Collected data
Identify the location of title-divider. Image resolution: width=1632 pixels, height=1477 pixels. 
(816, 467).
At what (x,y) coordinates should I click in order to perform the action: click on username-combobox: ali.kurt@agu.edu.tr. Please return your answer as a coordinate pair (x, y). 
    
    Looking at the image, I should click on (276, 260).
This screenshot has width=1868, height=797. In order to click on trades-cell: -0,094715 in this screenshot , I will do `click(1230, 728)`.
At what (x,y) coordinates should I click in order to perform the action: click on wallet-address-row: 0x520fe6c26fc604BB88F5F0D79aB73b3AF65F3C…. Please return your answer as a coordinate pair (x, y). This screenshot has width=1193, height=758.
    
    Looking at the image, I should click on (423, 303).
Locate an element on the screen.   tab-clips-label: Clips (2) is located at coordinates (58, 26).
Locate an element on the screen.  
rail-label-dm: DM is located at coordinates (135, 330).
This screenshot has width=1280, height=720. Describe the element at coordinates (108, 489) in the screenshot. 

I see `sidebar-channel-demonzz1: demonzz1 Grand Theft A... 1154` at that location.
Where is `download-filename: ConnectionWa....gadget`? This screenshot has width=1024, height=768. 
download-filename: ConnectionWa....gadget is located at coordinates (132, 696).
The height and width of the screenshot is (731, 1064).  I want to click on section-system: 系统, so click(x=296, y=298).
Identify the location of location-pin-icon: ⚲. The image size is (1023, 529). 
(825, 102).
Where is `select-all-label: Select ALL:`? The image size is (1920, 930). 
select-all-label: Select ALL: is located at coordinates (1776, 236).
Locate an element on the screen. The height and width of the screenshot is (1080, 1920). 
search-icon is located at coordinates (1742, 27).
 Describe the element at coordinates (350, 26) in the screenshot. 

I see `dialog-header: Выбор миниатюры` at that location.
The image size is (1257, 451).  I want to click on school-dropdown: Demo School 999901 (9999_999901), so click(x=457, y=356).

◆ **WORK REQUIRED**
Edit the items starting at the line that contains "has width=1024, height=768." and ending at the line that contains "(825, 102).": replace "screenshot" with "image" and keep everything else the same.

◆ **FINISHED TASK**
Where is `download-filename: ConnectionWa....gadget`? This image has width=1024, height=768. 
download-filename: ConnectionWa....gadget is located at coordinates (132, 696).
The height and width of the image is (731, 1064).  I want to click on section-system: 系统, so click(x=296, y=298).
Identify the location of location-pin-icon: ⚲. The image size is (1023, 529). 
(825, 102).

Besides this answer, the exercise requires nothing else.